2. The structure of the Bond offering has 2 possible outcomes...if K10 really is a viable chip, then the financing is brilliant as it gets AMD more than enough leeway for all of their expenses over the next 2 years, but it doesn't dilute the shares at all. If K10 is a dog and doesn't work, then AMD will probably not survive...and to be clear, what matters are the server parts not the desktop parts as this is the lion's share of the profits. However, as even the K8 is faster than C2D in 8 core configs, I'm fairly confident that K10 will be quite successful. It also helps that for the first time in their history, AMD has enough OEM contracts and Fab capacity to move a large amount of product quickly once it starts shipping...
3. The current situation (vis a vis C2D's and Penryn's performance) was quite apparent to AMD
before they made the ATI deal, as was the probable need for a bond offering around this time. The fact that they waited until after they knew for sure indicates that this was their best course of action and that they are quite confident of success. It also indicates that they needed to prepare for Nehalem (a chip that they and we have no idea about performance-wise...note that Fusion's release coincides with Nehalem's).
4. If you go back and follow the stock for the period where the offering was first made public (starting April 24th), you'll see that there was a huge uptick in buying on some extremely heavy volume. You should be very careful in following analyst's advice as they tend to make the right call only
after the stock has moved (and even then they get it wrong more than half the time)...the more intelligent move is to follow the actual buying signals to help guage interest.

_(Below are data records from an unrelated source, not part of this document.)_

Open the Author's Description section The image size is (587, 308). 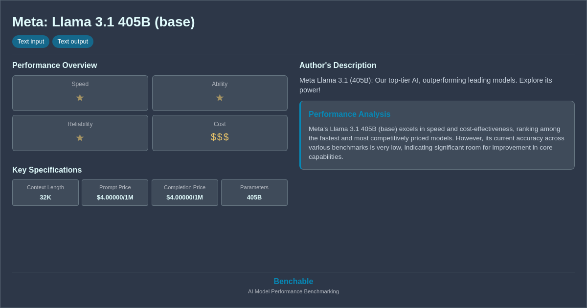coord(338,65)
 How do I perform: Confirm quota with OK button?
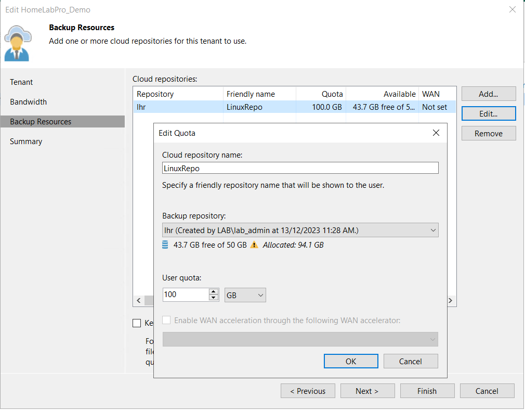351,361
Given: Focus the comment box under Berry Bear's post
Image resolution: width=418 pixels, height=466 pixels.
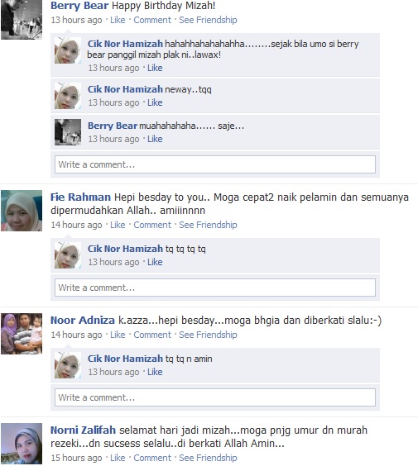Looking at the screenshot, I should 215,164.
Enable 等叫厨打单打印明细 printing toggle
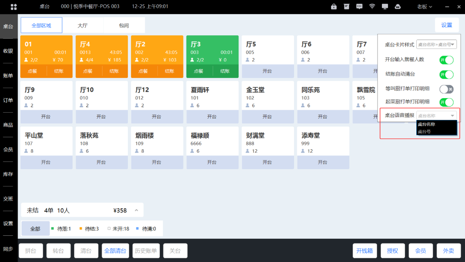465x262 pixels. (x=446, y=89)
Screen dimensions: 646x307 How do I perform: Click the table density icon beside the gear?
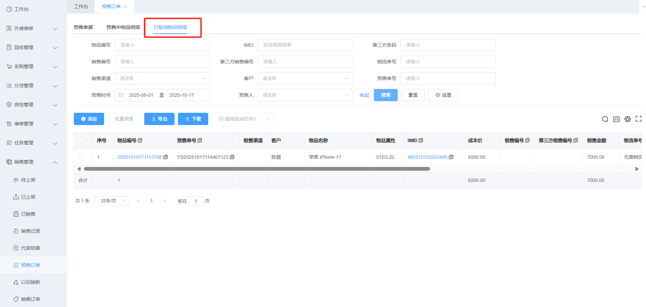point(616,119)
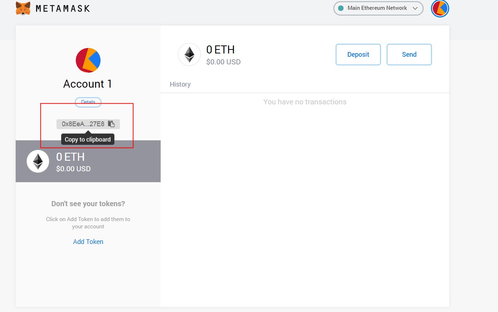The height and width of the screenshot is (312, 498).
Task: Open account Details
Action: click(88, 102)
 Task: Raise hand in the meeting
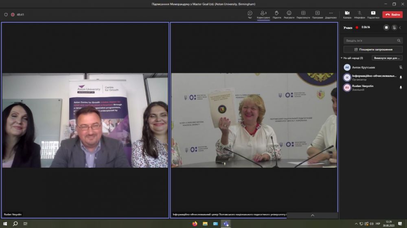click(277, 14)
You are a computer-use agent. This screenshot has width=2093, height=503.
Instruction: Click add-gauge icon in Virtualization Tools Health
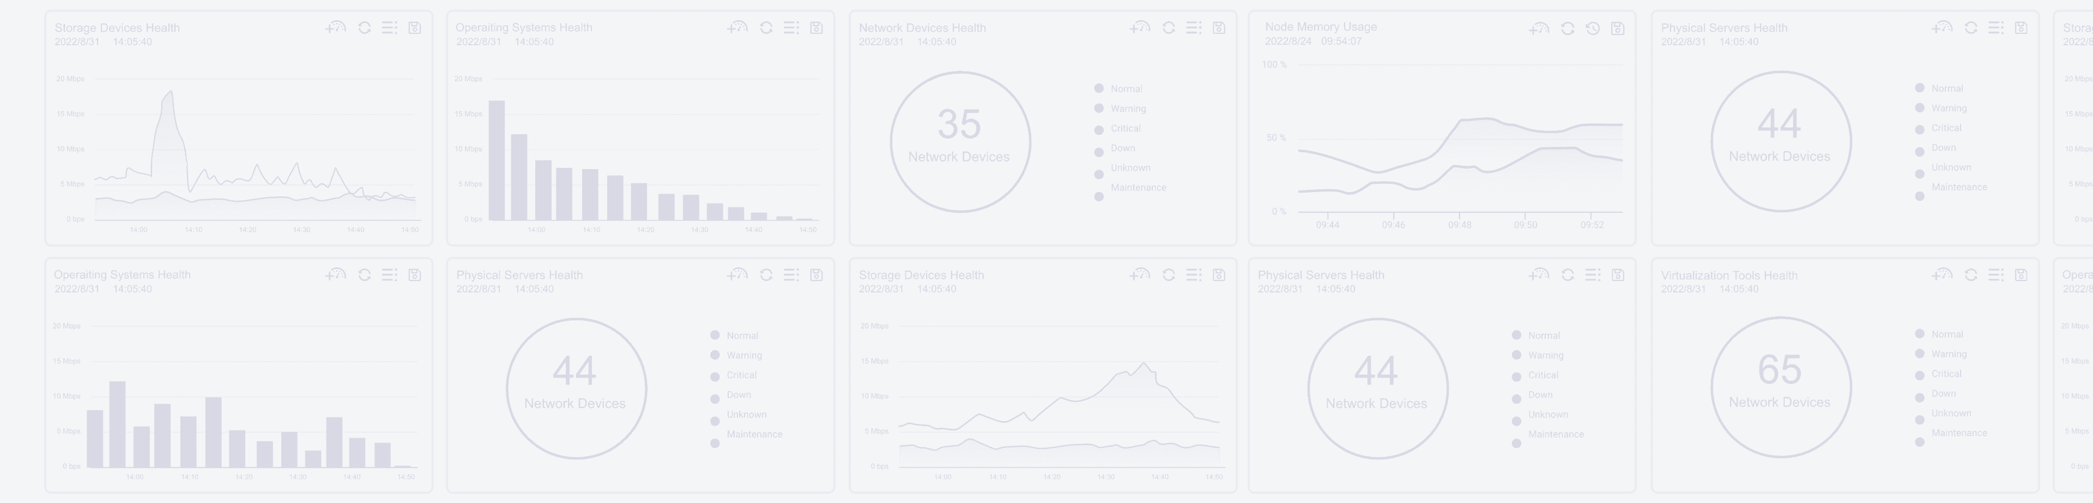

5. Both Intel and AMD have been signaling that the price war won't last beyond this year, so AMD's ability to repay the loan and their stock price should go up significantly from that as well...
At the end of the day, I am now fully invested (as much as I can be) in AMD at an ASP of ~$14...because of some other deals, I didn't quite hit my 50k shares target, but I came close. I don't expect to sell any until early next year, but I won't sell for anything less than 100% profit ($28), but I fully expect to do much better than that over this next year.
If I'm wrong, then I may lose $100k from my portfolio...if I'm right, I should make enough to buy another house next year (in cash).
The last time I felt confident enough to post my trade and target was Fall of 2004 (in the AT News area). AMD was @ ~$11 and I stated (to the loud derision of many Intel fans) that AMD would double it's share price by Dec and that I was buying 30k shares...it hit $23+ on Dec 5th (of course my sell went off at $22.25).
Edit: BTW, there's another joker in the deck (which is why I bought the shares sooner rather than later). I don't know if you have been following the news about Intel losing all of the executive's e-mails in the antitrust case, but this is a very very VERY big deal!
I'll try to find the time to post a seperate thread on this soon (it's quite long and involved), but in the meantime I suggest you read through all of the articles you can.
Study the possible remedies for the action, the damages (including the legal term "but-for" in anti-trust cases), and the term "adverse inference instruction"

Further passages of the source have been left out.